Policy Planning Staff Files

Memorandum by the Under Secretary of State (Webb)1

top secret

The enclosed papers are the result of the work of a State–Defense Study Group pursuant to the President’s directive of January 31, 1950, to the Secretary of State and the Secretary of Defense, which called for a reexamination of our objectives in peace and war and of the effect of these objectives on our strategic plans, in the light of the probable fission bomb capability and possible thermonuclear bomb capability of the Soviet Union. The longer paper, entitled, “State–Defense Staff Study”,2 has been approved by the Chairman of the working group, Mr. Paul H. Nitze, and by Major General T. H. Landon, a representative from the Joint Chiefs of Staff. The staff study represents the basic background for the shorter paper, entitled “Draft Report to the President”, which consists primarily of a summary of the first nine chapters of the staff study, together with conclusions and recommendations identical to those in the staff study.3 Although it is planned that both papers should go to the President, the President’s approval will be sought only for the latter.

Your written comments are to be forwarded no later than Wednesday noon, April 5, to the Secretary, through me, with a copy to Mr. Nitze. Keeping in mind the relationship between the two papers, you should feel free to comment on both to the extent that you consider your comments will be of assistance to the Secretary. You should personally prepare these comments. If you feel that you can comment more profitably by consulting selected members of your staff, please do so without disclosing to them the nature of the conclusions or the recommendations and without showing the text to anyone.

It is imperative that the extraordinary security precautions which have been observed to date in connection with this study be continued at least until the President has received the report formally from the [Page 211] Secretaries of State and Defense and has had an adequate opportunity thoroughly to study it and to come to a decision with regard to the major conclusion. If his decision is affirmative, it is assumed that the various agencies of the Government will be instructed, under the coordination of the NSC, to develop programs in connection therewith; and at that time the full machinery of the Department will be called into action. If the President decides in the negative, no one in this Department will refer to that fact or talk about this study.

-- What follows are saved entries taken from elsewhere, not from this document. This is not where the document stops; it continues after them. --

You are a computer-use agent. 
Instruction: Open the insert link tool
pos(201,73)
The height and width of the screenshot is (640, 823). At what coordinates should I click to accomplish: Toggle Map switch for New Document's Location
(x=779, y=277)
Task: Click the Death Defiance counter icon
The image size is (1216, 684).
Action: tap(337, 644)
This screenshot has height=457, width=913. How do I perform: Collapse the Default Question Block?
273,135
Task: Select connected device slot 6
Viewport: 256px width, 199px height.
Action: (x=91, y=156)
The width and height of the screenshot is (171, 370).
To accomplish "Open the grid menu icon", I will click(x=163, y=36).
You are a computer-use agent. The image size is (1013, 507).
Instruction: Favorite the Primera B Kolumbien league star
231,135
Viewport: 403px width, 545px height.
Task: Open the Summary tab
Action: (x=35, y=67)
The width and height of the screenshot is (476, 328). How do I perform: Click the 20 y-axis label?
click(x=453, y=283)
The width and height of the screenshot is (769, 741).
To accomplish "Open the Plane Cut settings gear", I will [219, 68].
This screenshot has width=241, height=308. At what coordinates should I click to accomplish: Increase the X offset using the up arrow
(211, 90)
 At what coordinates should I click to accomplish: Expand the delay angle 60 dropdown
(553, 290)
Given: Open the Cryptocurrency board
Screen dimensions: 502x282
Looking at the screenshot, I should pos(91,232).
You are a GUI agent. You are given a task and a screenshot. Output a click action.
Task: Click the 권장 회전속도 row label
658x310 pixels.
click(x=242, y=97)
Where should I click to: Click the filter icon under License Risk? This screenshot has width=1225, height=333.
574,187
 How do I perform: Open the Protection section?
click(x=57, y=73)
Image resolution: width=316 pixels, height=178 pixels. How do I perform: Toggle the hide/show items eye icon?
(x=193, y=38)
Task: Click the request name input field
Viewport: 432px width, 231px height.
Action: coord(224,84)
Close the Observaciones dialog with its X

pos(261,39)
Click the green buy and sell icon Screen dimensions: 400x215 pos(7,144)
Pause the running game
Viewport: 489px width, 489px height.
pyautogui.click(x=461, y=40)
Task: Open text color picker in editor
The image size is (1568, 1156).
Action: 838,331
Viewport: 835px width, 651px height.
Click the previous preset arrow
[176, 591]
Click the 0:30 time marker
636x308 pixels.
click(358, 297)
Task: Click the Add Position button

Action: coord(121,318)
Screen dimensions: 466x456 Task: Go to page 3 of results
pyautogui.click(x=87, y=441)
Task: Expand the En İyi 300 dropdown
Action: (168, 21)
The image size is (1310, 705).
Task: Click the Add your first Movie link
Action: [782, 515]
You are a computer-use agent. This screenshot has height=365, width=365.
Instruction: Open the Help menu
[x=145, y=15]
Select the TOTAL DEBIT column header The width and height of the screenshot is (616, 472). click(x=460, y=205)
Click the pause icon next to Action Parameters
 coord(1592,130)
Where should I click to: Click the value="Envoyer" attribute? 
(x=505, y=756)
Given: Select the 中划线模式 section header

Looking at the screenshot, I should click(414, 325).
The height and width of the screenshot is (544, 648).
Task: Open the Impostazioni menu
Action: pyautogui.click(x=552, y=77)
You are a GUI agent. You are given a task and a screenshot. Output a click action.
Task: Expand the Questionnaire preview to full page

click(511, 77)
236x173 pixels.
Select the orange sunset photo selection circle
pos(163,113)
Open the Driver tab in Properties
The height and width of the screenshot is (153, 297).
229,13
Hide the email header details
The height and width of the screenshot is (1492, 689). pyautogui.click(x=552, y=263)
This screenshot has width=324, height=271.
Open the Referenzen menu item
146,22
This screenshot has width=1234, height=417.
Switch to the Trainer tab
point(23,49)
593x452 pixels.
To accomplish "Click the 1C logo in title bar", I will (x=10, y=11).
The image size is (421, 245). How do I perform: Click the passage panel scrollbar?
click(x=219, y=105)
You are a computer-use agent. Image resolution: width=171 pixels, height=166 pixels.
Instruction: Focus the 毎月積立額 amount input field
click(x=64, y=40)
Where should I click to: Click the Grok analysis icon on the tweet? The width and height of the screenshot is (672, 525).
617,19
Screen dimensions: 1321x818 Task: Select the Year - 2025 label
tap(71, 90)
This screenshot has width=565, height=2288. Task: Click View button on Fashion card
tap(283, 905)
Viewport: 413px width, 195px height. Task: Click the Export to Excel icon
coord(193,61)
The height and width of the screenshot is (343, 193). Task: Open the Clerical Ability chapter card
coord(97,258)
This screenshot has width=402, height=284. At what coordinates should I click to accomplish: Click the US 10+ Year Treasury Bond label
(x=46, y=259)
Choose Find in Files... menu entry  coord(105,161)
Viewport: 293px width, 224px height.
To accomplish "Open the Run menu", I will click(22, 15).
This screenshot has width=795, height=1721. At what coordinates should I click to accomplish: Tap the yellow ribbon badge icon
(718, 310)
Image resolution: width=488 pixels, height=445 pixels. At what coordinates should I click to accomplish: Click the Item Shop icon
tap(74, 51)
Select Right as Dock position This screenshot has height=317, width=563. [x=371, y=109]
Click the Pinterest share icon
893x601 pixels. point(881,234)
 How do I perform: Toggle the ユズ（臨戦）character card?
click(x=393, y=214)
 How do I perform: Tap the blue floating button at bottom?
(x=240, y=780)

  1. This memorandum was addressed to Messrs. Armstrong, Rusk, Kennan, Butterworth, Fisher, Thompson and/or Perkins, Bohlen, Barrett, Miller, Hickerson, Byroade, Thorp, Ambassador at Large Philip C. Jessup, and Raymond A. Hare (Deputy Assistant Secretary of State for Near Eastern, South Asian, and African Affairs).
  2. On April 7, the “staff study,” with minor changes, was submitted to President Truman as the analysis portion of the Report to the President; for text, see NSC 68, April 14, p. 234.
  3. In a memorandum to the Secretary of State dated April 6, Nitze recommended that the summary here under reference be eliminated as unnecessary and confusing. General Landon, Nitze stated, concurred. A corrigendum of April 7 indicated that the shorter paper was in fact discarded. No copy of the document has been found in the files of the Department of State. (Policy Planning Staff Files)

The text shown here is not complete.